━━━ LISTED ENTRIES

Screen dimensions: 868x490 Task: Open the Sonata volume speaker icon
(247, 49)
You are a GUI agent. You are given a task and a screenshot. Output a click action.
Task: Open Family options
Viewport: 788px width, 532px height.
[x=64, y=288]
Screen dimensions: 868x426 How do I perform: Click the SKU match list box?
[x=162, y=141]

━━━━━━
━━━ LISTED ENTRIES

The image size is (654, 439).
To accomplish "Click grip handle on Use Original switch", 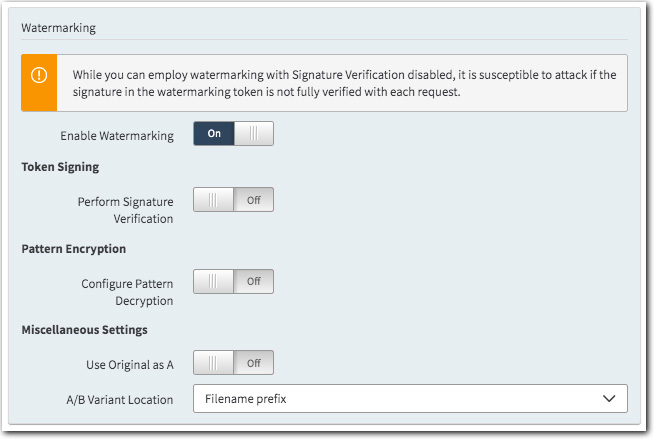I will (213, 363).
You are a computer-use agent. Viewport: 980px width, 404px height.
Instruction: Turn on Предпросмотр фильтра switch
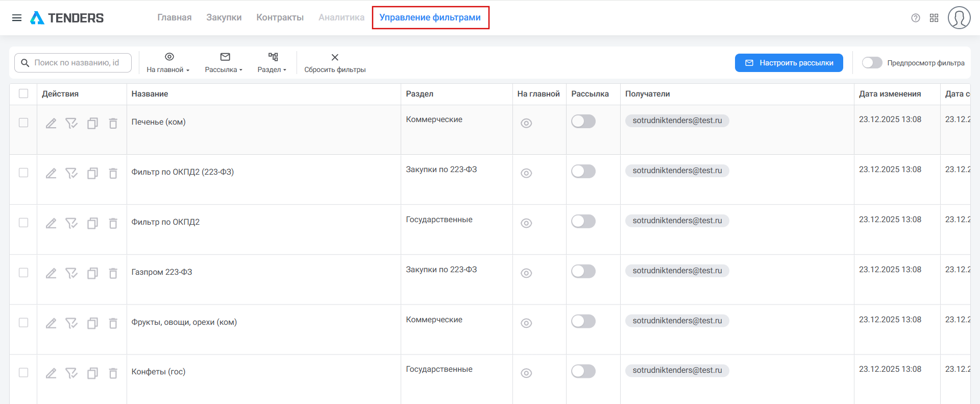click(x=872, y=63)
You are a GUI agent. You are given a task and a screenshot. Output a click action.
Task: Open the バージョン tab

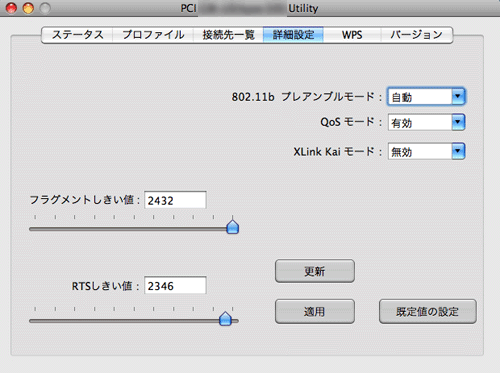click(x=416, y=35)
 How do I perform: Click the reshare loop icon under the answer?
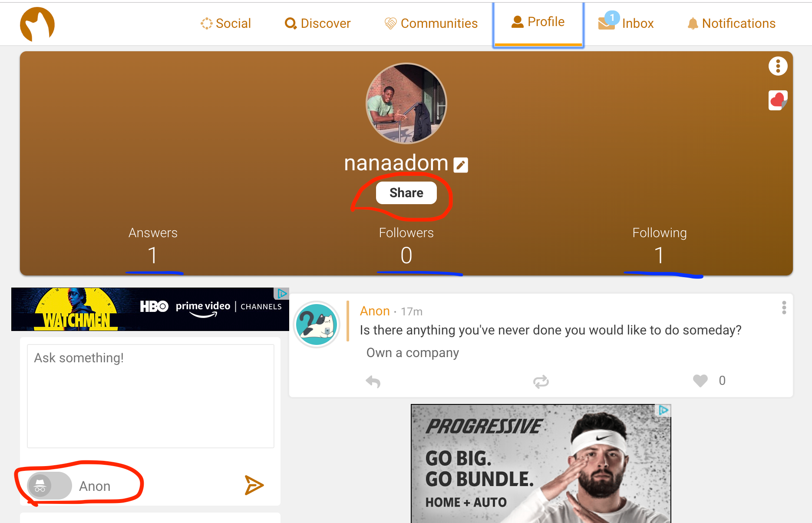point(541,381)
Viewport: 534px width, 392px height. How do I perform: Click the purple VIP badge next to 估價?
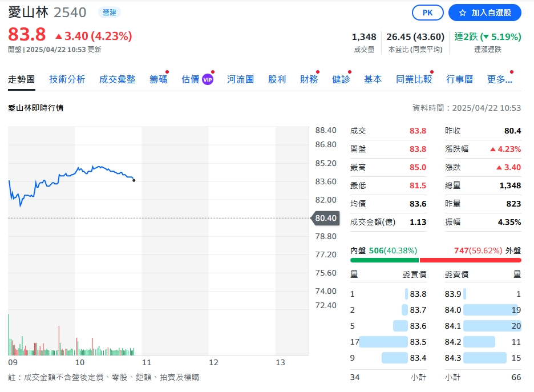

━━━━━━
━━━ LISTED ENTRIES

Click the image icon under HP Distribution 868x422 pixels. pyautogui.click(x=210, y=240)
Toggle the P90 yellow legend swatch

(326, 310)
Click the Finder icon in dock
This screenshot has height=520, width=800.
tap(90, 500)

━━━━━━

**ACTION ITEM:**
With pictures excluded, reproduce exactly the lines above from the one containing "You are a computer-use" down to the one containing "Viewport: 534px width, 392px", those two included.

**WRITTEN SOLUTION:**
You are a computer-use agent. Viewport: 980px width, 404px height.
Instruction: Turn on Предпросмотр фильтра switch
click(x=872, y=63)
You are a GUI agent. You are given a task and a screenshot. Output a click action.
Task: Open the バージョン tab

click(x=416, y=35)
 How do I perform: Click the reshare loop icon under the answer?
point(541,381)
Viewport: 534px width, 392px height. How do I perform: Click the purple VIP badge next to 估價?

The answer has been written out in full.